Pothos Ideal Houseplant for Any Indoor Garden


Pothos (Epipremnum aureum) is an often overlooked vining houseplant that is a great addition to any indoor garden. Unfortunately, it's often ignored in favor of more flashy plants -- like orchids. True, it's a simple plant, but it more than makes up for a lack of blooms.

Easy to grow houseplant

Pothos is so easy to grow. The vine can go almost dry before protesting, needs repotting very infrequently (giant vines will thrive in tiny pots for years), and requires very little, if any, fertilizer.

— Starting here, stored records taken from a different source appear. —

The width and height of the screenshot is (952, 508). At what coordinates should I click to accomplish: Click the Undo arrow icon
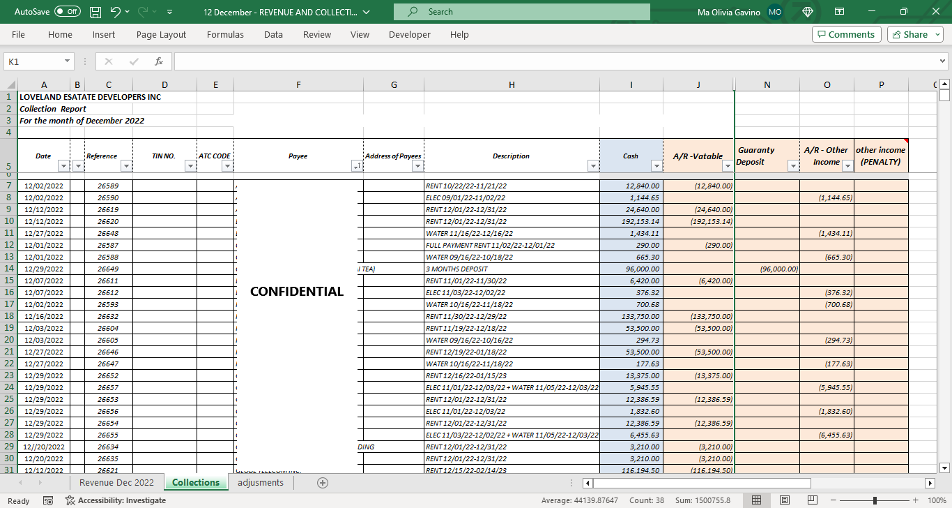pos(116,12)
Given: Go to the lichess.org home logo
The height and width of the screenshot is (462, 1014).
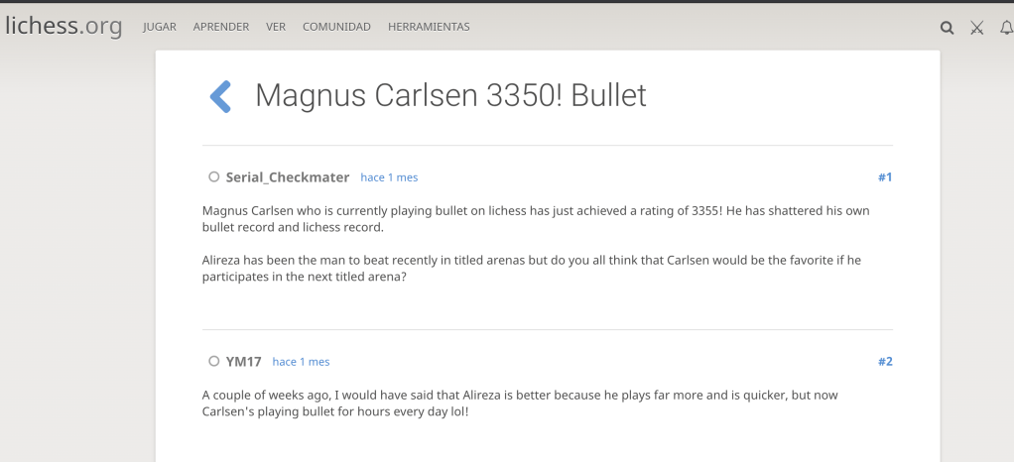Looking at the screenshot, I should 63,27.
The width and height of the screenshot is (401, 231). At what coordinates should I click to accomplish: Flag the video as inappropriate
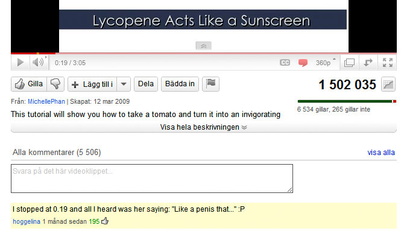(x=210, y=84)
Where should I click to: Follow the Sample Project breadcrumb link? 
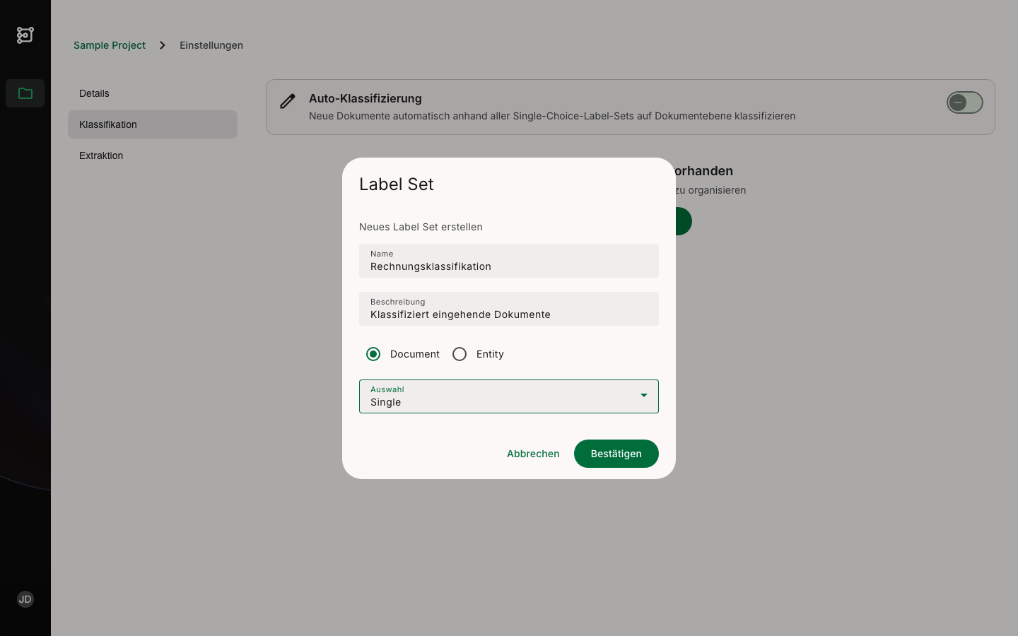point(110,45)
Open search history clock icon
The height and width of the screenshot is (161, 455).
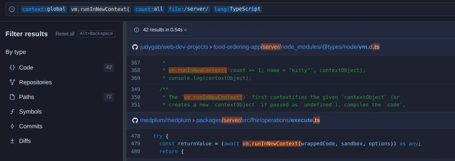[12, 9]
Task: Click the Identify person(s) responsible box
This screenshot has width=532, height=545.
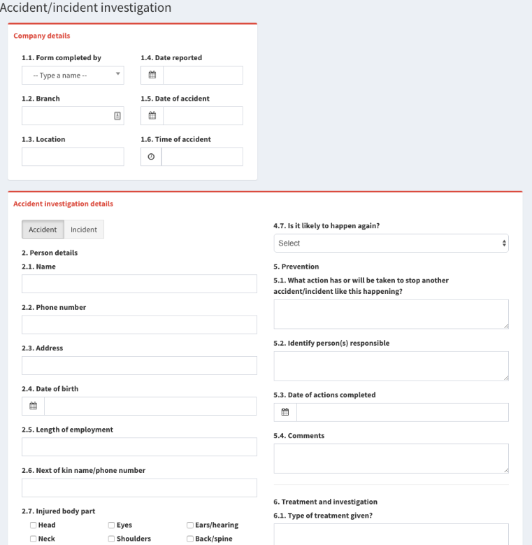Action: pos(391,366)
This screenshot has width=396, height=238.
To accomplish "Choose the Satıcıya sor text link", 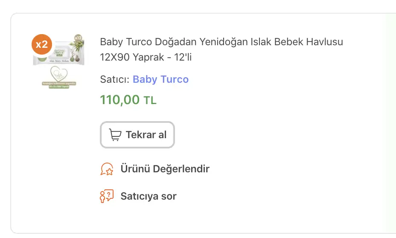I will [x=149, y=196].
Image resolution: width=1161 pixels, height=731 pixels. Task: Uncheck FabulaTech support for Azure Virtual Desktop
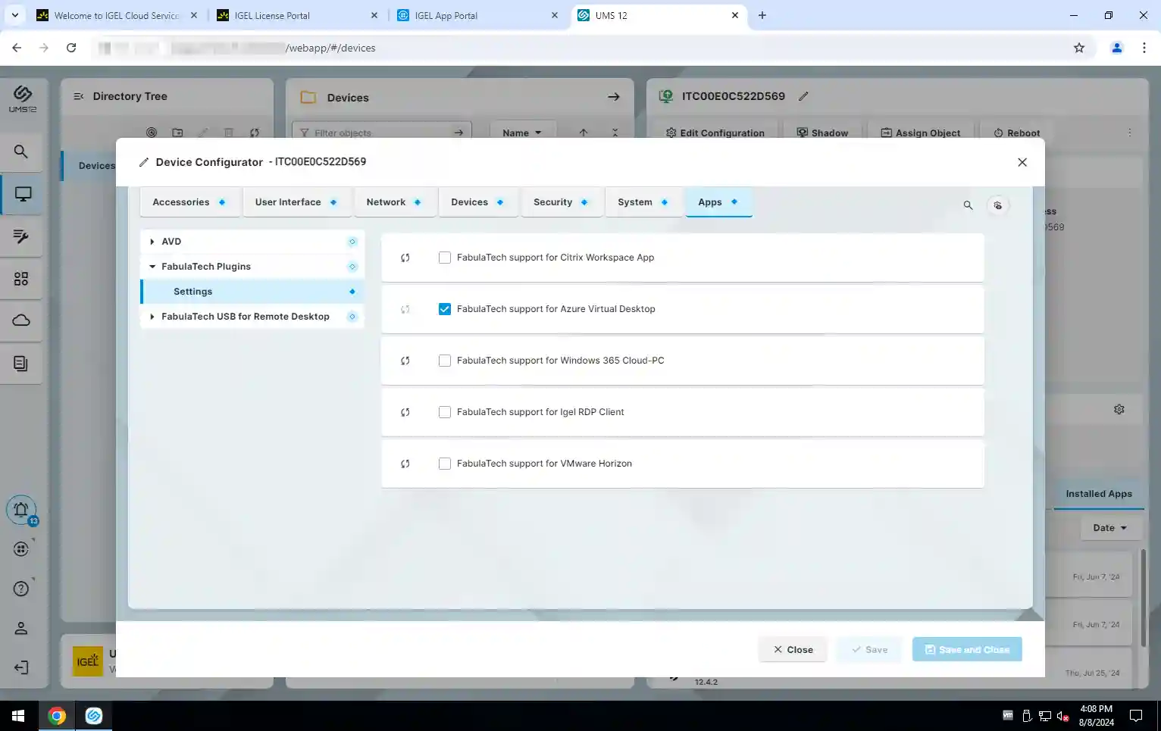445,309
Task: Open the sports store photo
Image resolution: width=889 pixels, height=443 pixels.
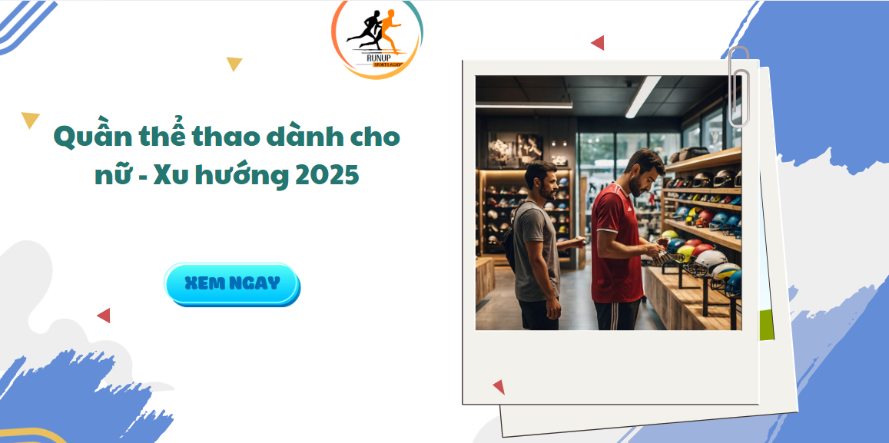Action: click(609, 203)
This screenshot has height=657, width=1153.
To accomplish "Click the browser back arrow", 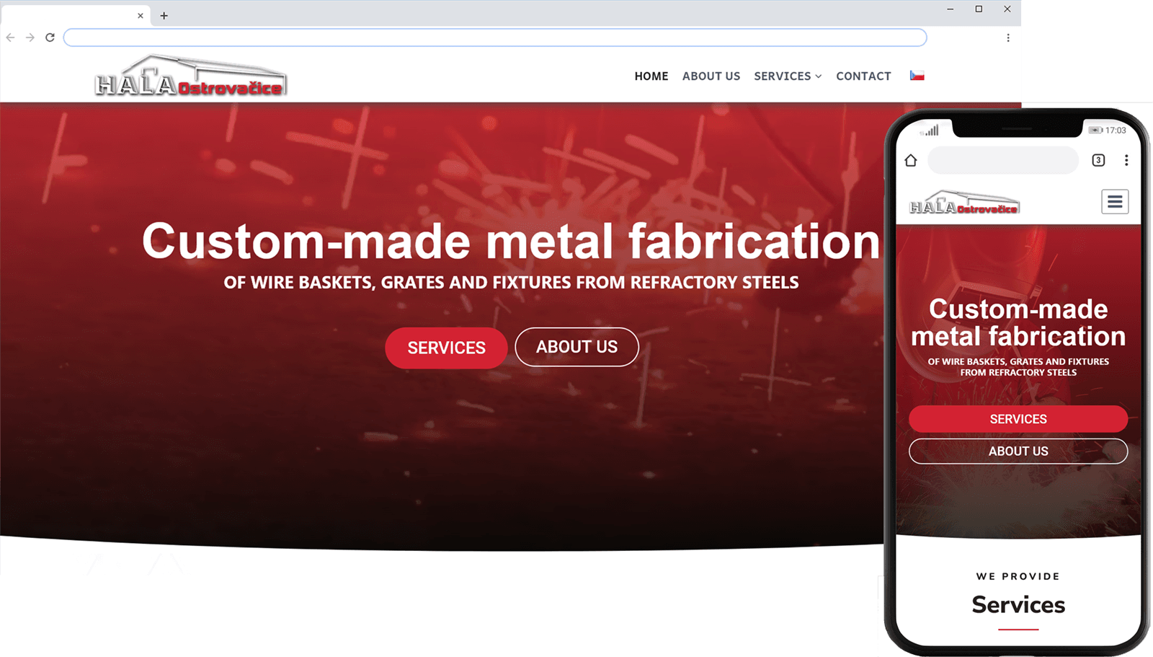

It rarely gets a pest or disease, it is easy to propagate, and best of all, it can grow in just about any lighting situation -- from dark corners to bright windowsills.

Pothos grows anywhere

Pothos is also extremely vigorous and versatile. Let it gracefully hang from a basket, crawl its way around the expanse of a room, cover a trellis or simply drape onto a table. It does just as well on its own as it does in a mixed planting.

Not philodendron

Although pothos doesn't flower indoors, its foliage is very attractive. Sometimes confused with philodendron, pothos have similar heart-shaped leaves, but they are shiny and tend to be variegated in gold or cream tones. In the wild, pothos leaves can reach over 3 feet, but indoors 4 to 5 inches is more likely.




Pothos growing tips

Here are some tips for making the most of this vining plant.

  • Get creative. Few indoor plants will climb and crawl as readily and as far as pothos. Take advantage of the plant's eagerness. Train it to grow across a wall by attaching the vine to small hooks or inconspicuous nails. Let it spill from entertainment centers, bookcases and high window ledges. Train it up a trellis, moss pole or staircase.

  • Avoid overwatering. Pothos do best when you let them approach dryness and then drench them. They'll let you know when they're ready for watering by flagging -- the leaves will appear slightly limp and lose their sheen. Flagging occurs before the plant begins to wilt, at which point you've waited too long to water.

  • Fertilize occasionally. Pothos will probably do just fine without fertilizer, but the plant will be happier and grow more vigorously with some food. Feed with a diluted mix of an organic fertilizer three to four times during spring and summer.

  • Prune. Without some pinching, pothos tend to grow single-stemmed and get very lanky. Pinch tips occasionally to encourage bushy growth.

  • Propagate. Pothos reproduce easily from stem cuttings. Root new cuttings to grow entirely new plants, or use the cuttings to fill in the bare spots in existing pots. A fast and easy way to fill out an existing pot is to prune the pothos and insert the cuttings directly into the same pot. Just remember to keep these new cuttings moist at the point of contact into the soil until they become rooted and established.

  • Consider lighting. Pothos will grow in just about any lighting situation, although it's important to note that the variegation may fade some when the plant is exposed to very bright or dim lighting conditions. Medium to bright filtered light is ideal.

  • Keep foliage clean. Pothos are healthiest and most attractive when their leaves are given a regular cleaning. Use a damp cloth to wipe them down and show off their shiny green leaves.